→ WHAT THE TASK REQUIRES
Carry on the image-manipulation user study passage below, starting right after its final sentence.
═══ SUPPLIED PASSAGE
Table 2. Quantitative Comparisons on the AFHQ-Cats and CUB Datasets

Our approach demonstrates superior manipulation accuracy compared to other methods, while also preserving a comparable perceptual quality. The best and second-best performing models are highlighted in bold and underlined, respectively.

For quantitative analysis, we conduct a user study via Qualtrics to evaluate the performance of our approach and all the other competing methods. Specifically, in this user study, we focus on two important aspects: (1) the accuracy of the edits with respect to the given target descriptions, and (2) the photorealism of the manipulated images. In our human evaluation, we randomly generate 48 questions and divide them into 3 groups, with 16 questions each. We make sure that at least 14 different subjects answer each of these group of questions. To measure the accuracy, we show the users an input image, a target description, and the manipulation results of all of the competing methods and ask them to rank the results against each other with respect to how consistent the edits are to the provided description. The participants perform this by dragging the images into their preferred order, where the left-most position refers to the worst result having rank order 1 and the right-most one represents the best outcome at rank order 6. To avoid any bias in the evaluation, the outputs of the methods are displayed in random order at each time. For the questions regarding photorealism, we design a similar ranking task, but this time, we show all the results in random order, and ask the participants to order these results with respect to how realistic they look. Please refer to the supplementary for a screenshot of our user study given to the participants.
══════
═══ ROWS
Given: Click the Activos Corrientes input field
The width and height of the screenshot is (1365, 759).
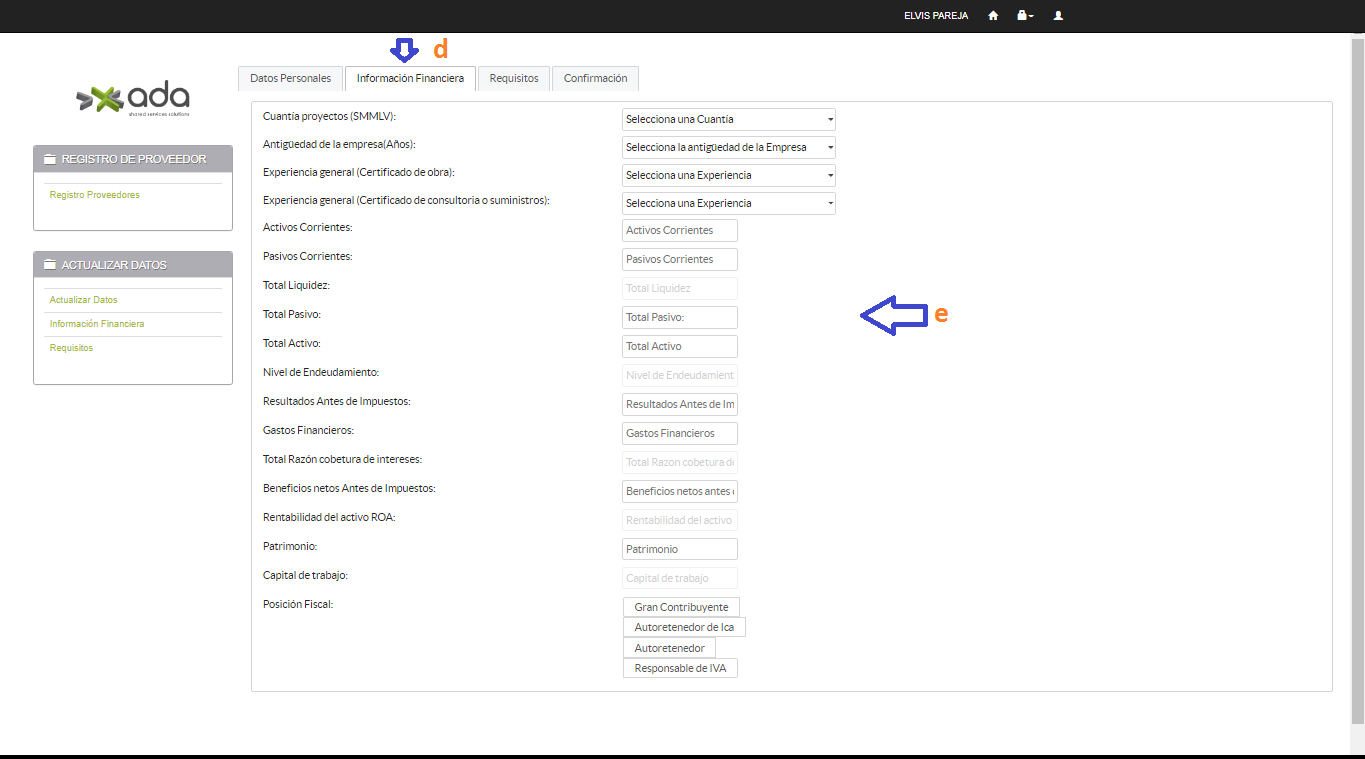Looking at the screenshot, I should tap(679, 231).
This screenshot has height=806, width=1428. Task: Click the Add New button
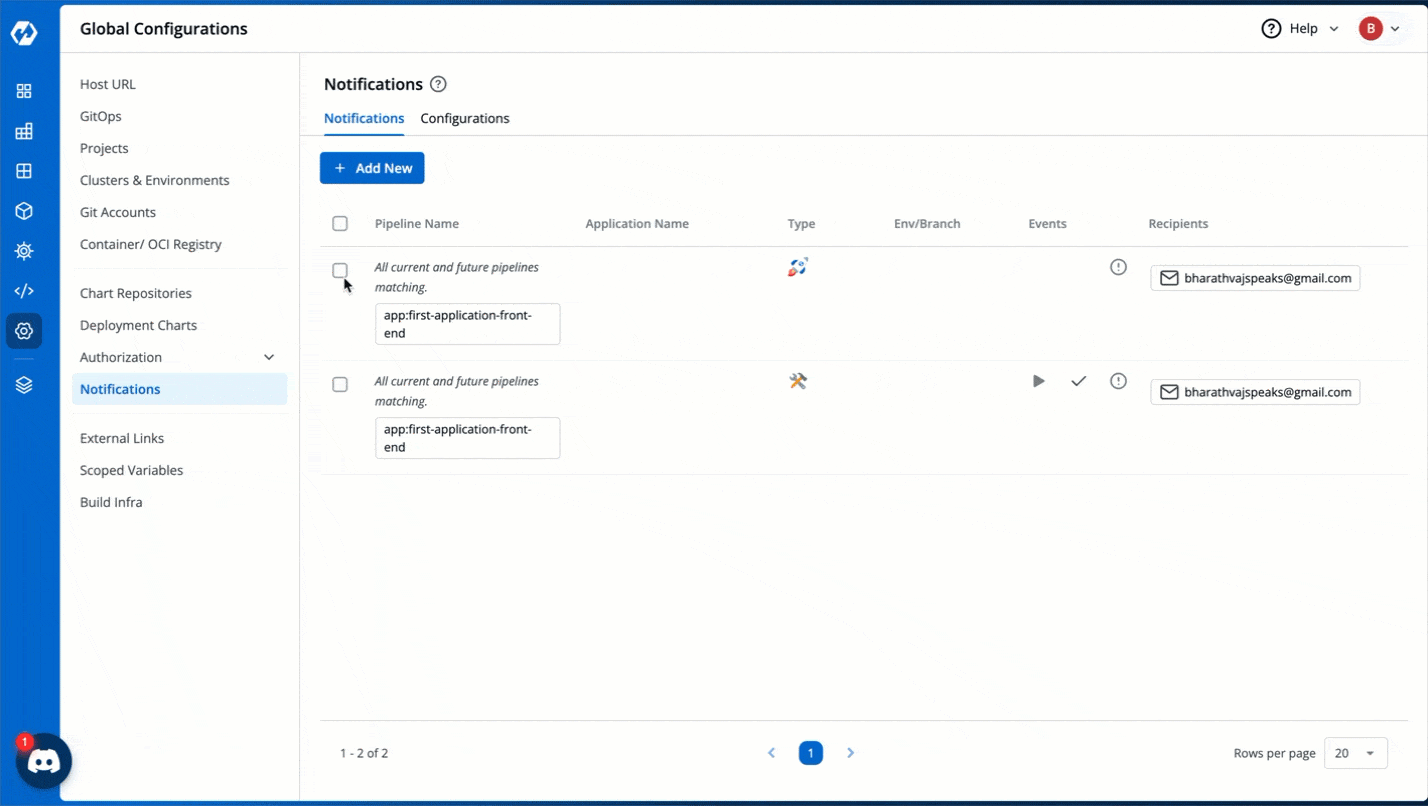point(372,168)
══════
→ RESULT OF THE TASK
Table 3 summarizes the results of our study where the average ranking scores are reported. We find that in terms of the accuracy, the human subjects prefer our proposed method against all the competing approaches. That is, our method makes only the necessary edits in the input images with respect to the given target descriptions in a precise manner. HairCLIP and StyleCLIP-GD give the next most accurate results following our model. In terms of photorealism, our results are also superior than these two approaches, indicating that our results are both accurate and photo-realistic. That said, the human subjects find the photorealism of the results of the concurrent StyleMC and StyleCLIP-LO models significantly better. However, the accuracy questions indicate that both StyleMC and StyleCLIP-LO have difficulty in manipulating the given input images in regard to the target descriptions, in contrast to our proposed model. StyleMC and StyleCLIP-LO, in general, make minimal, mostly insufficient changes in the input images (as also can be seen from Figure 9), and thus do not degrade the photorealism much.

Table 3.

Task	TediGAN-B	StyleCLIP-LO	StyleMC	StyleCLIP-GD	HairCLIP	Ours
Acc.	1.848	3.401	3.526	3.611	4.015	4.598
Real.	1.218	4.604	4.282	3.609	3.544	3.743

Table 3. User Study Results

The table represent the average rankings of the methods with respect to accuracy and realism, where the higher the value is the better the method is. The participants favor the results of our proposed model over the current state of the art when the accuracy of the manipulations is considered.

4.7 Ablation Study

During training our model, we leverage different loss terms. To analyze the contributions of these loss terms, we have performed an ablation study where we either remove or modify some of these loss terms during training. We provide visual comparisons between these models separately trained on different loss terms in Figure 11.

Fig. 12.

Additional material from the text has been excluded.